You should have (not of) taken her outside. You're in charge.

ouch321 · 01/04/2022 22:35

This is laughable.

You weren't parenting properly.

She was trying to help. She tapped your child on the shoulder, not hit her with an iron bar, to get her attention to help you calm her down seeing as you'd failed to remove her.

And you want to complain.

And not only that, you want to complain about a person who works there for FREE so you can buy your bits and bobs cheaply.

You, and any other poster who said they'd also complain, are the epitome of "that" parent.

newbiename · 01/04/2022 22:39

@User199999

I think the point I have been trying to make is, yes I should of taken DD outside but the shop assistant came over and interfered only less than 30 seconds into the tantrum and started prodding her. If she’d of been tantrumming for 10 minutes and I was ignoring her and letting her cry whilst I shopped then I’d understand why she would be so annoyed
Should have She'd have
SirChenjins · 01/04/2022 22:40

Oh get lost with your ridiculous ‘that parent’ - you’re making yourself look silly.

ScrollingLeaves · 01/04/2022 22:40

Stop bullying on here.

newbiename · 01/04/2022 22:41

I know it's a dickies thing but
Should have
Would have
Could have

SirChenjins · 01/04/2022 22:42

Dickish

Check your own spelling before you make pathetic attempts at pedantry.

L0stinCyberspace · 01/04/2022 22:43

@SirChenjins

OP - honestly, you did nothing wrong. Prodding a child and imitating strangulation is such inappropriate behaviour - you have to realise that. It’s so easy to let doubts creep in when you’re new to parenting but as an ancient mum of three I can assure you, the assistant was in the wrong.
I doubt very much the person was genuinely suggesting strangulation...why is everything so earnest and po-faced for some people on here? It's a common "wits' end" gesture made in jest and I'd say it was pretty annoying to witness a child screaming and thrashing around being dealt with such a wet lettuce approach by the OP. I wouldn't be delighted that the woman tapped the child to get attention but I really don't think the entire episode warrants "appalled...shock..."
SquirrelG · 01/04/2022 22:43

@SirChenjins - I never said those children wouldn't do well in their chosen employment - just that they (and their parents) are a nightmare to deal with. The fact that you "wouldn’t have tolerated behaviour like that from the shop assistant" tells me all I need to know about you!

Of course your precious DC would be far more important than a lowly shop assistant - not to mention any shoppers - so musn't be upset. Diddums.

User199999 · 01/04/2022 22:45

@ouch321 can I ask how kneeling down to speak to my own child to calm her down isn’t parenting properly? I was trying to reassure her all was ok. Obviously it didn’t work but the shop assistant didn’t give me a chance to do anything else before she came over to us.

At the end of the day, no parent is perfect. I appreciate the advice here but a lot of this is just bashing and judgemental. I’m 24 years old, a single parent due to losing my DP. I am trying to best and some times it is hard. Not to mention dealing with anxiety and over thinking things. I asked for advice and thoughts on the shop assistants reaction, not for opinions on how I parent my child. My DD is a very sweet little girl but yes, she does sometimes have tantrums when we are out and about but I don’t think that reflects on my parenting. I just feel like I have come on here and been put down by the majority of the commenters. In my opinion just a bit of compassion goes a long way.

OP posts:
Dimondsareforever · 01/04/2022 22:46

Parenting styles are different now a days. She prob thought she was helping. A stranger spoke to one of my children once mid trantrum. Child soon stopped!
What exactly is it you wish to complain about? Her tapping your child’s shoulder? Or what she said?
Tbh it’s sounds a bit silly to complain because a lady spoke to your child to try and get them to stop screaming the place down …
Just forget it op and move on with your life!

Orangeslemon · 01/04/2022 22:46

I’ve worked in charity shops in the past and a fairly high proportion of the volunteers have additional needs. I do understand why you were annoyed but I don’t think it’s something you need to dwell on and I personally wouldn’t feel right making a complaint against the specific volunteer in this situation.

_Stored data_:
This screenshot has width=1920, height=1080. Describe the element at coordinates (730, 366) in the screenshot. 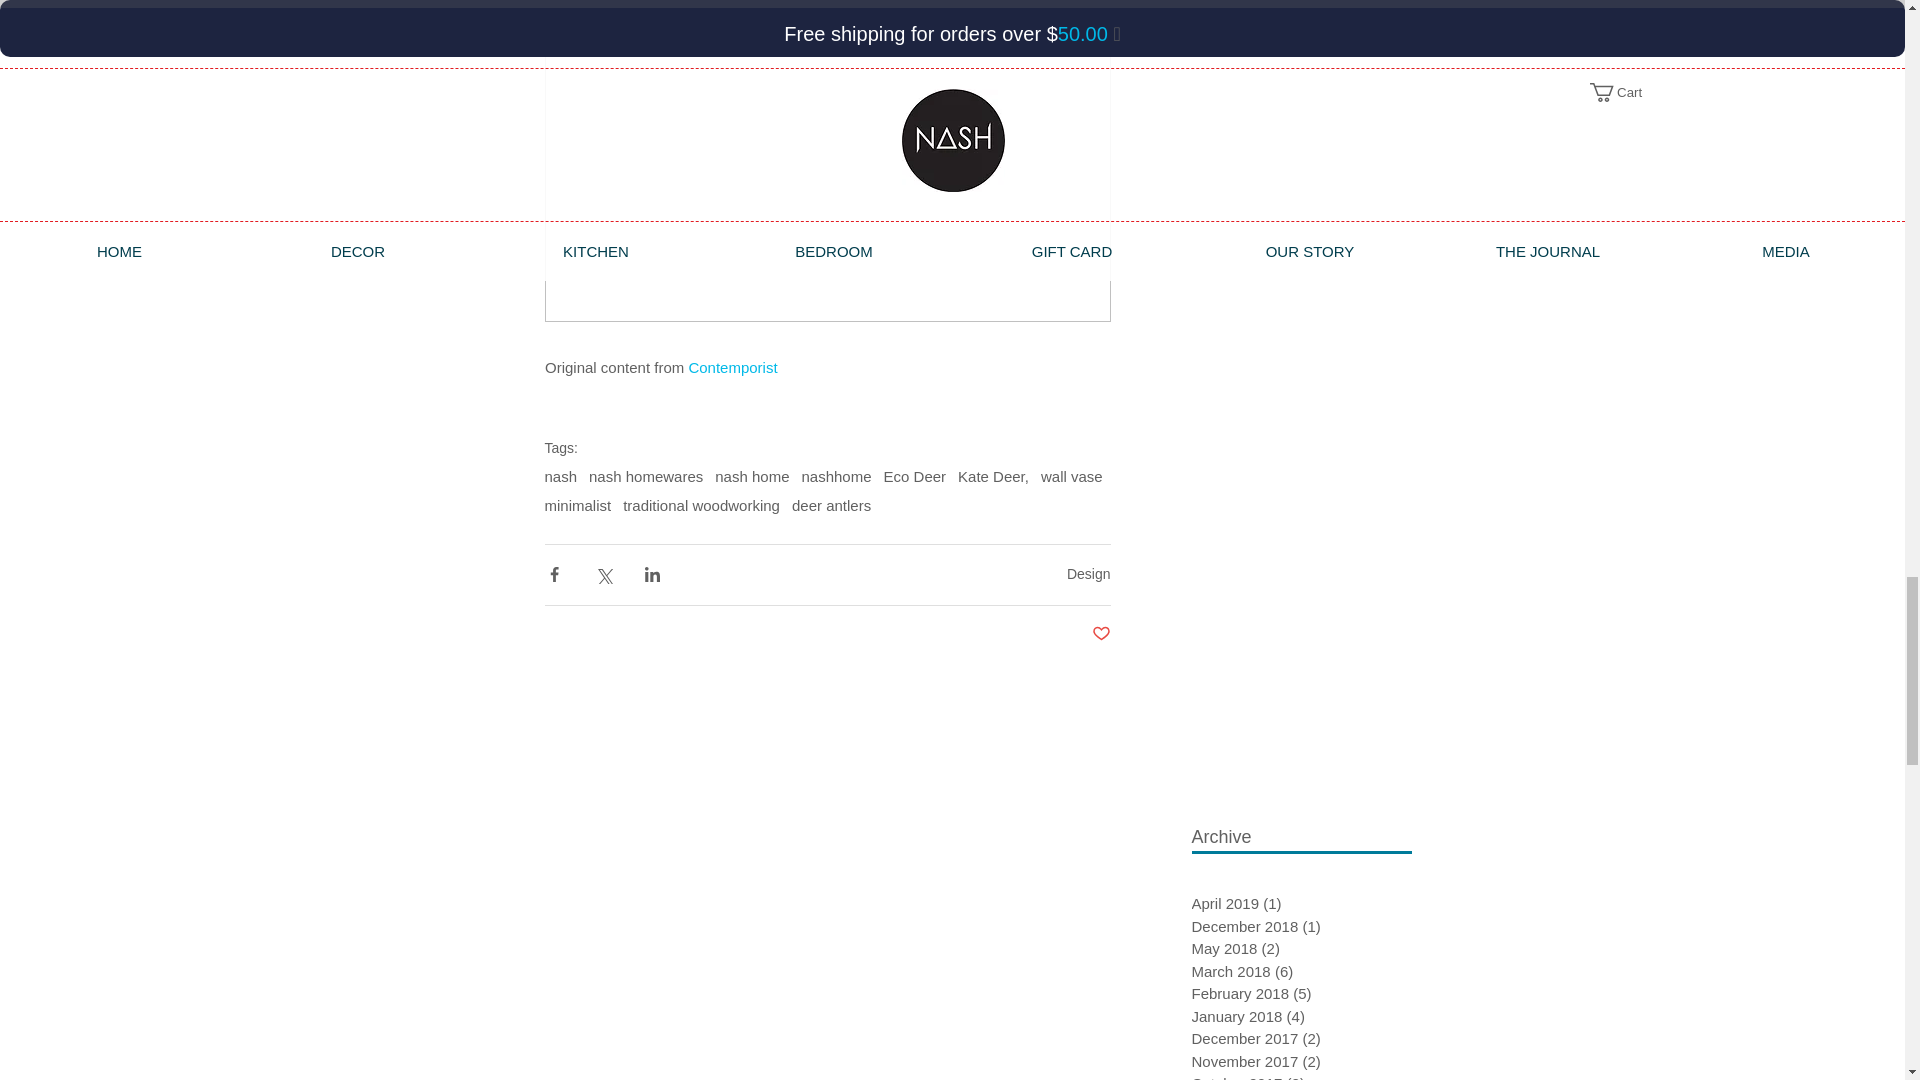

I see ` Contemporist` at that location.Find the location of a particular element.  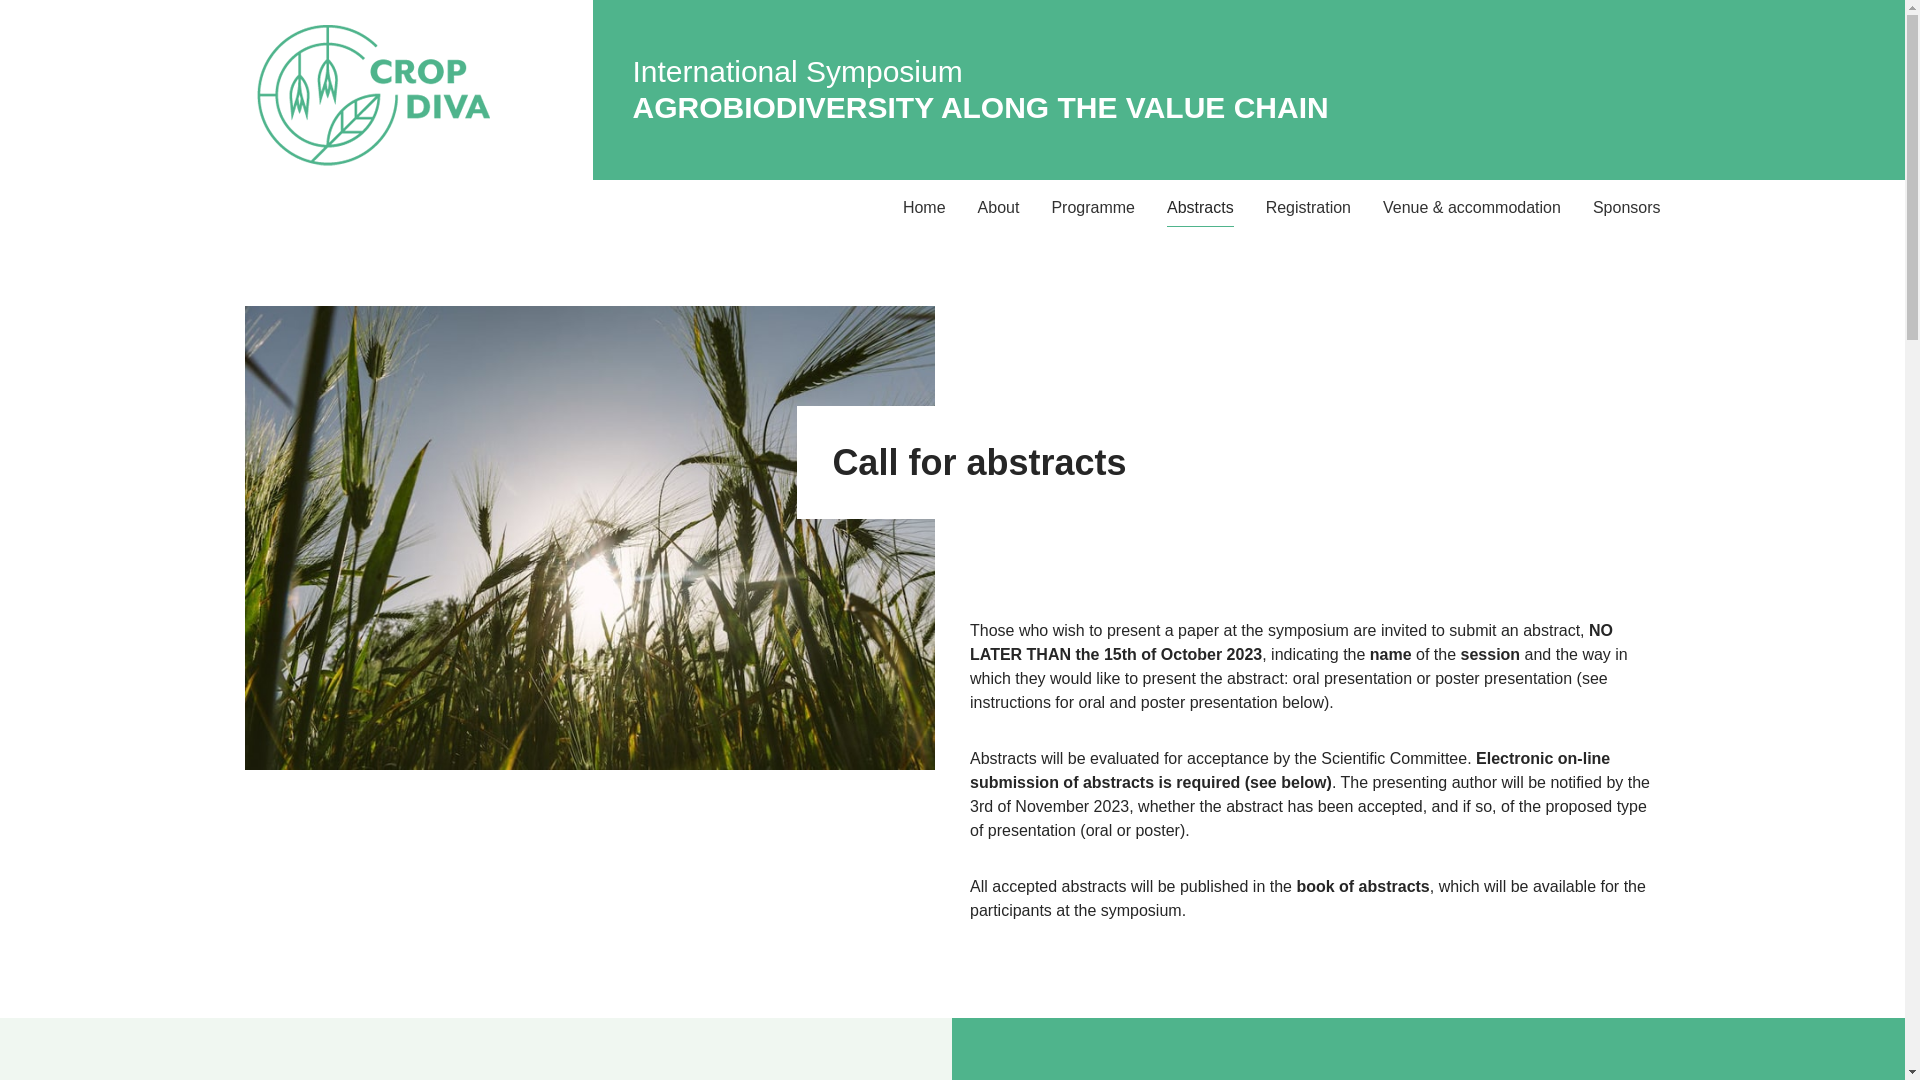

_Work required_: Write out the forum thread from "This is laughable." up to and including "to remove her.", substituting "touched" for "tapped". The material has nothing to do with this.

_Answer to this exercise_:
This is laughable.

You weren't parenting properly.

She was trying to help. She touched your child on the shoulder, not hit her with an iron bar, to get her attention to help you calm her down seeing as you'd failed to remove her.